_Work task_.
Return all entries verbatim; skip any pictures.

_Records provided_.
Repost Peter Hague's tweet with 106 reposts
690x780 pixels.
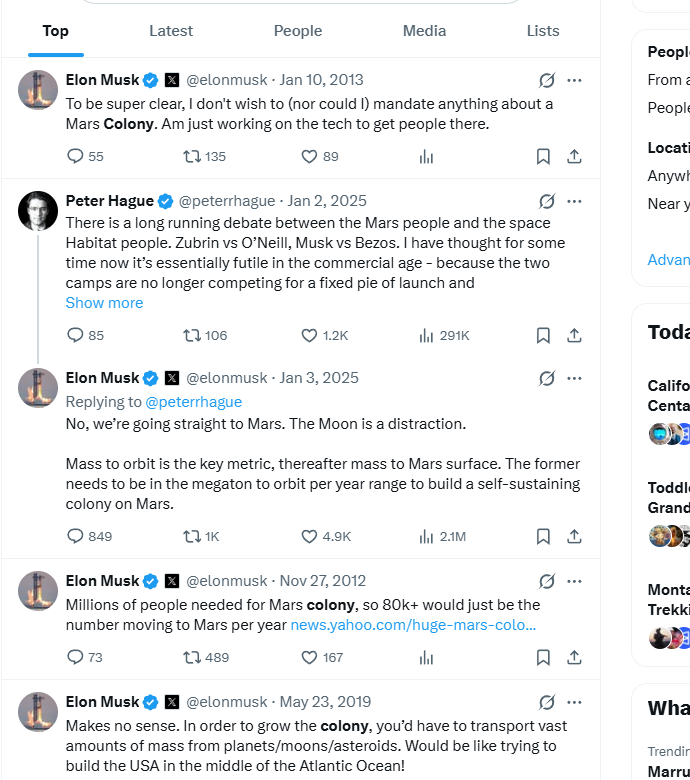coord(204,335)
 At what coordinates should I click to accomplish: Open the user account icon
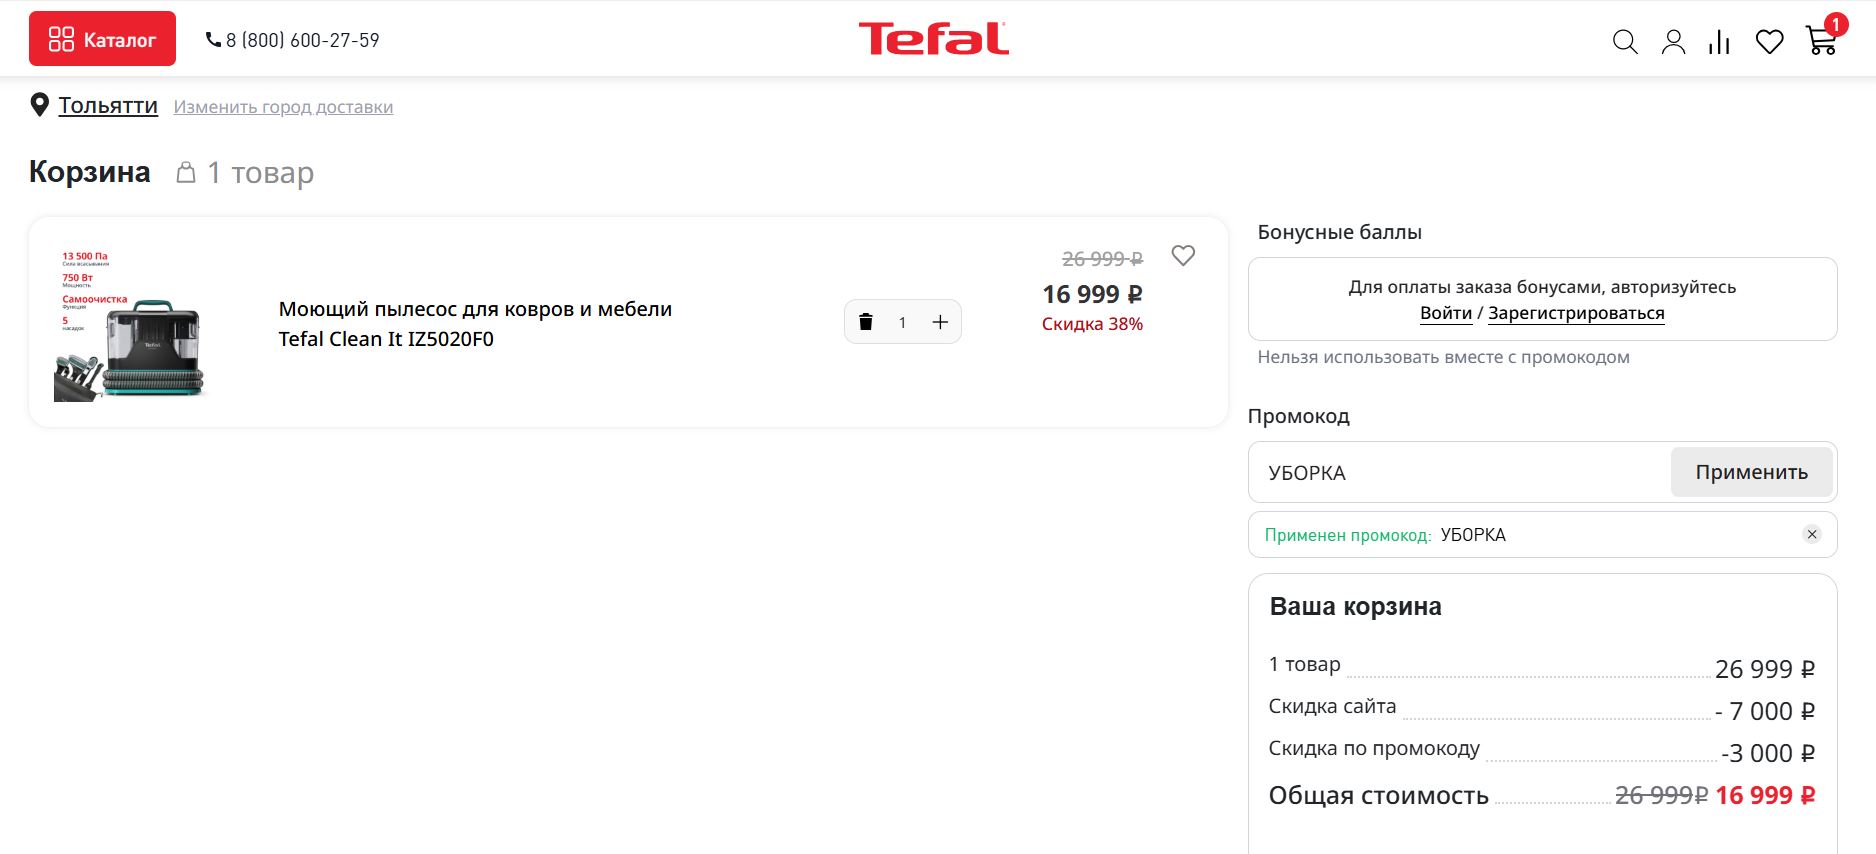[x=1673, y=42]
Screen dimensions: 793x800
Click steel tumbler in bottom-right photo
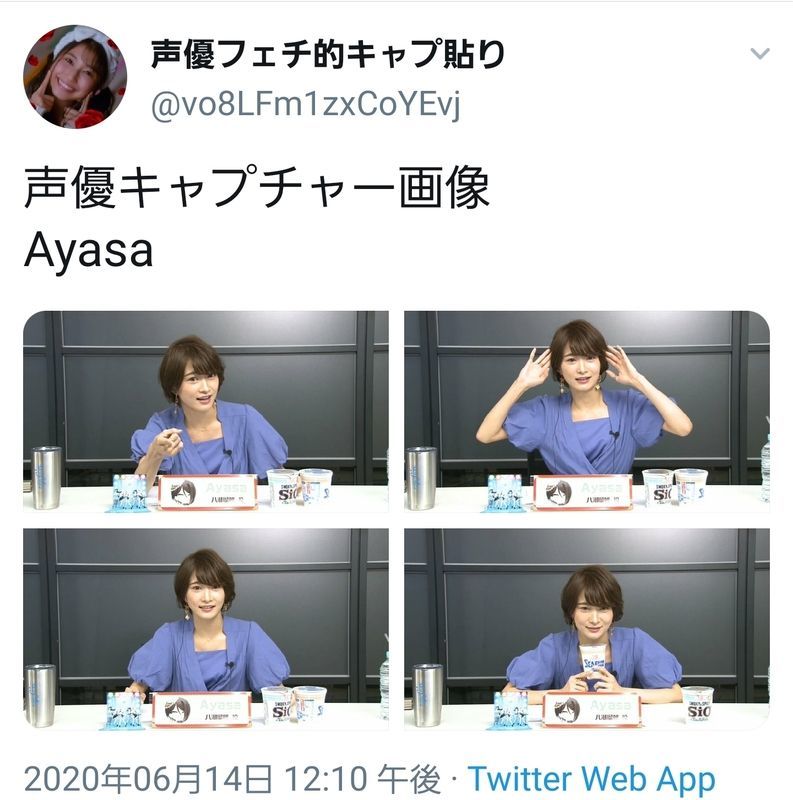(x=427, y=695)
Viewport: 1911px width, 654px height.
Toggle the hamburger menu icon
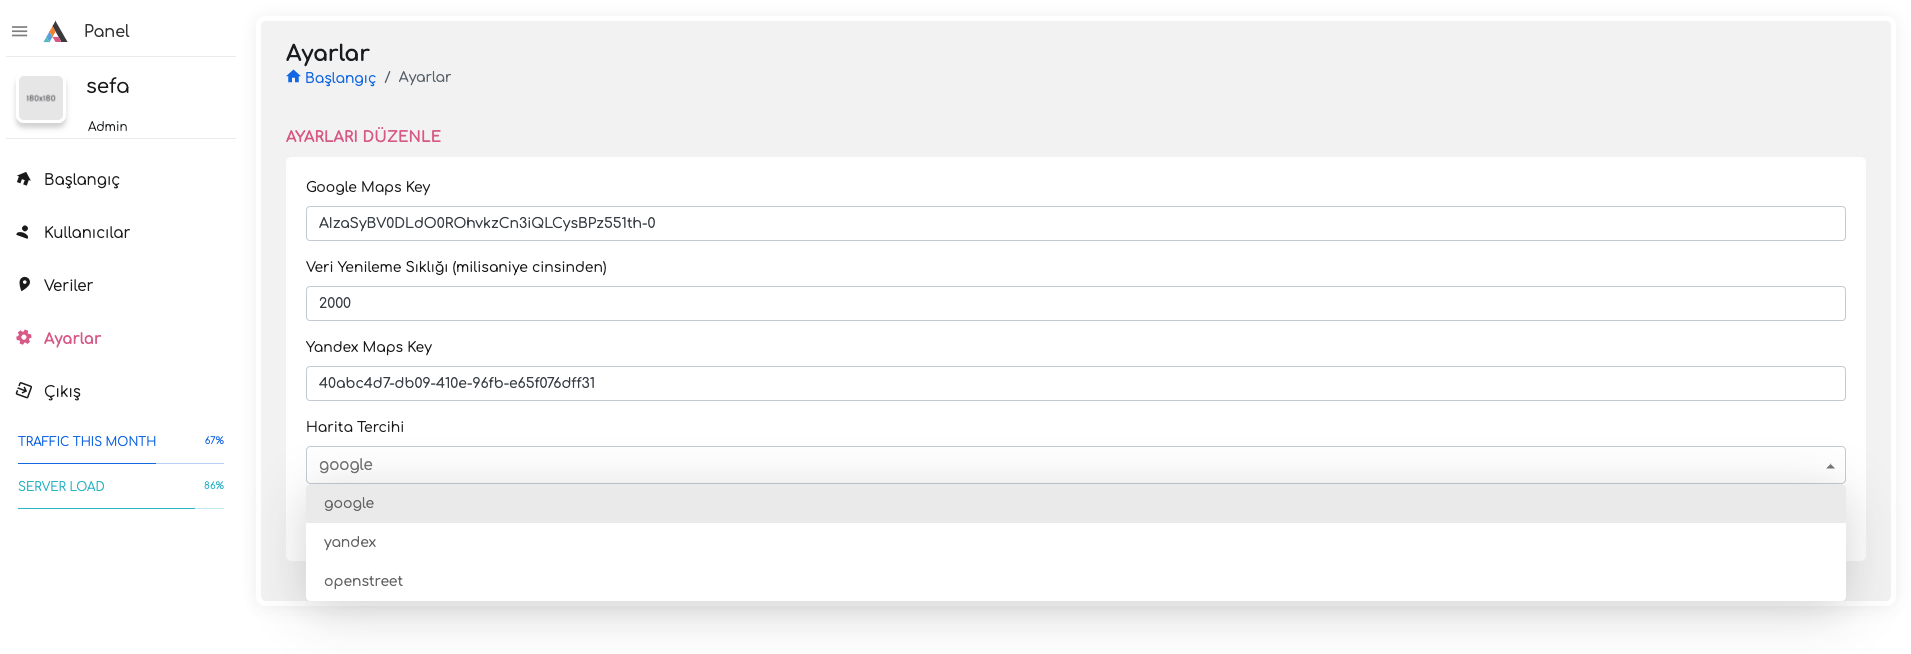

_Finished exercise_.
Repost Peter Hague's tweet with 106 reposts
690x780 pixels.
coord(204,335)
 At what coordinates should I click to accomplish: Open the user account icon
[x=1673, y=42]
Screen dimensions: 793x800
Click steel tumbler in bottom-right photo
(x=427, y=695)
Viewport: 1911px width, 654px height.
Toggle the hamburger menu icon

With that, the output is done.